2. Scientology. Whereas breaking up over bigotry is defensible - necessary, even - the Scientology deal-breaker is somewhat problematic. What does it really matter, after all, if an actor you never meet whose work you've enjoyed on that stylish cable drama believes in a New Jersey-born religion that involves Dianetics and alien life? It's not like most of us think it has powers more sinister than getting celebrities to fork over a lot of money. And yet, somehow it serves to sever the small pretense of normalcy that makes stars relatable.
Case Study: Beck. When he rejoined the church of his youth, many of us mourned. How could someone famously irreverent be irreverent after that? Someone asked me if I thought it was ameliorated by the fact that he'd been raised in the Church of L. Ron. My answer to that is simple: plenty of people have abandoned other religions and not looked back — religions, by the way, that don't involve Celebrity Centers, bans on psychiatric drugs and women being silent during childbirth.
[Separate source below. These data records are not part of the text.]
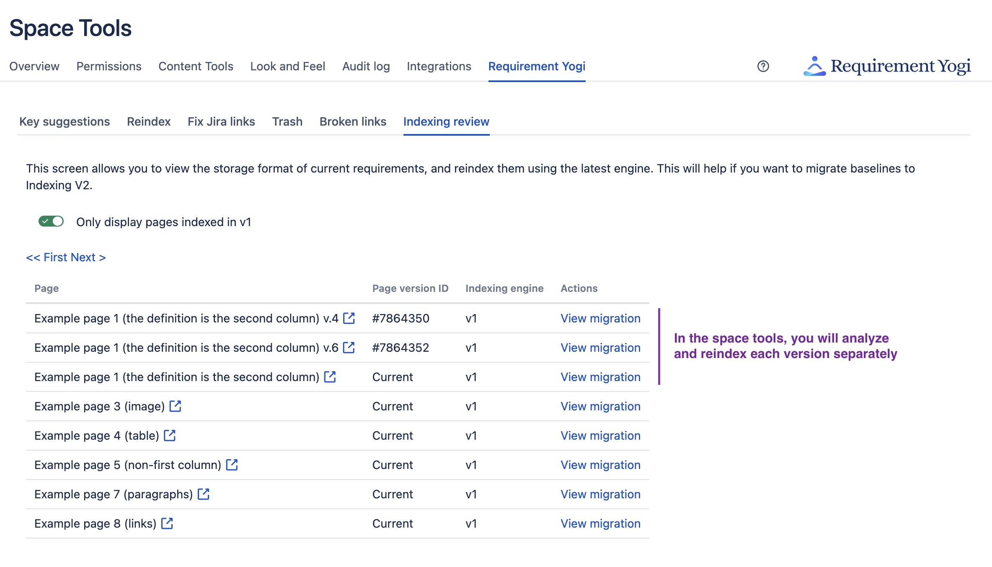The image size is (992, 567).
Task: Select the Fix Jira links tab
Action: coord(221,121)
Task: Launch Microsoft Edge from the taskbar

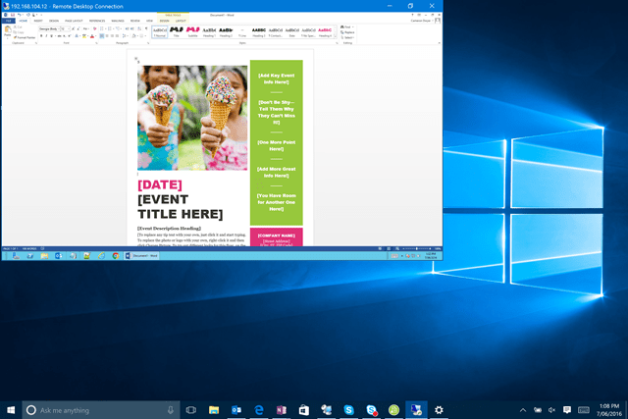Action: (259, 409)

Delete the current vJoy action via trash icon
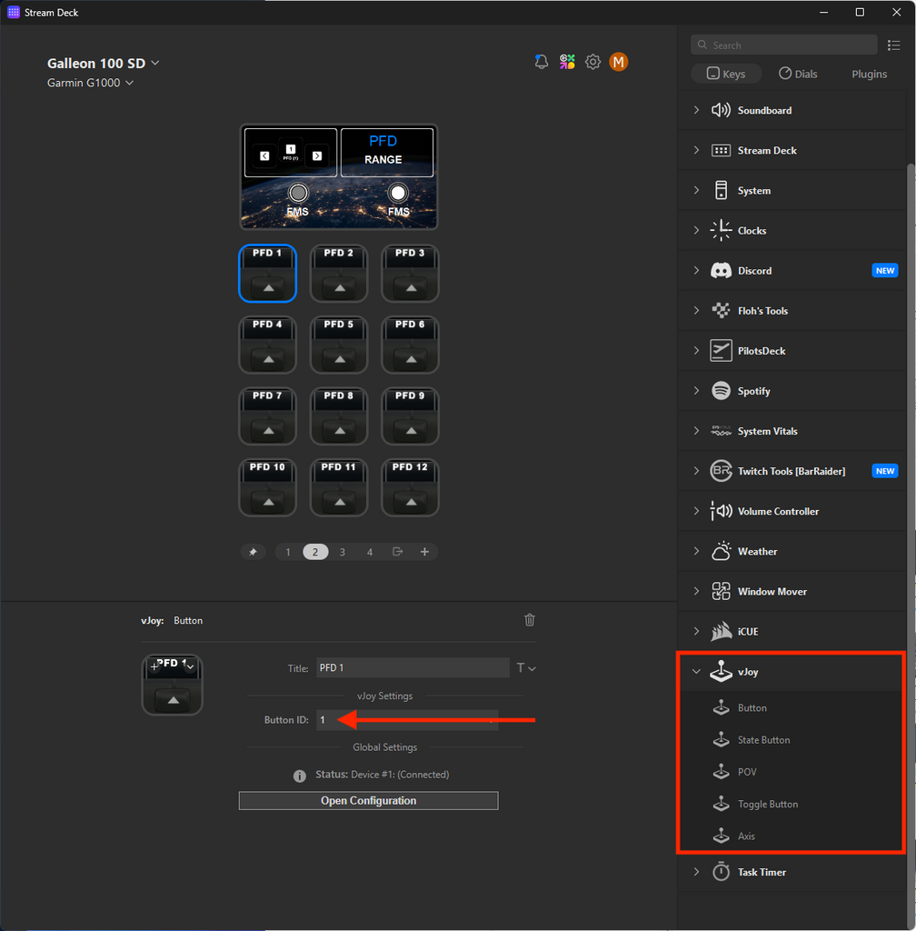pos(530,619)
3. Bad Company It is disconcerting when one reads that the dignified elder statesman of the British stage who's played Merchant-Ivory roles with such sensitive gravitas regularly goes trolling for women with former U.S. Presidents (Anthony Hopkins, ahem). But this was nothing to the disillusionment that greeted the mile-long list of signatures in support of criminal sleazebag auteur Roman Polanski. All we were asking for here was that people not go out of their way to support an objectively bad cause! Too much to ask.
Case Study: Emma Thompson. Et tu, Emma? many of us wept when we saw this former stalwart of the smart set sign her name to the infamous Bernard-Henri Lévy Polanski-support petition. I mean, we expected this kind of thing from Woody Allen, were saddened but not shocked by Wes Anderson, disappointed by Tilda Swinton, but Emma?! Although she later recanted, for some of us, the spell was broken.

4. Dubious Political Statements: While "asinine or oblivious statements and tweets" generally could be a category all its own, few things have the alienation power of the political stand. Be it that aging legend who campaigned with Palin or the Oscar-winning intense person who knows the soul of Hugo Chavez, be it via Twitter or interview, it's rare that an entertainment celebrity's public image is burnished by a foray into politics. Afterwards, it can be hard not to feel like you're tacitly endorsing a cause not of your choosing.
Case Study: Scott Baio. Need we say more?

5. Terrible Vanity Projects: Used to be, being an actor — a star, even! — was enough. Maybe they had directing ambitions, at most. Not anymore. Now, every brooding handsome person has a dubious band, every starlet a record deal, and a few cover Tom Waits. (The exception, of course, is Franco, whose random forays have only served to cement his reputation for...well, we're not sure.)
Case Study: Zach Braff. First, he was just the mildly amusing schmendrick from Scrubs. Then he showed us his soul. And it was a cliche.

6. Rumors of Dickishness: It's kind of heartbreaking to hear that this nice-seeming TV host was a tyrant to that friend of a friend who interned on the show, or that that married star hit on somebody's sister in a really sleazy way this one time or that the down-to-Earth-seeming rock star was a total diva who stiffed your neighbor's cousin the time he waited on him. Then you always have to act like, 'oh, well, I assumed he was a jerk but I like some of his work.' The only consolation is the power to pass those rumors along.
Case Study: Well, that would be spreading gossip.

7. Cheating: Jesse James recently described himself as "the most hated man in the world," most of us thought you wish. But if James had had millions of rabid fans, chances are this would have put him on a global-hatred level. We all fall for the storyline, and much as we might play at sophistication, most of us are put off by the confirmation that yet another star is, in fact, just a typical jerk with a good PR machine. And we've been had.
Case Study: Tiger Woods didn't just play Elin for a fool — we were all taken in, even those of us who might have said that we assumed the worst of everyone. And for this we cannot forgive him.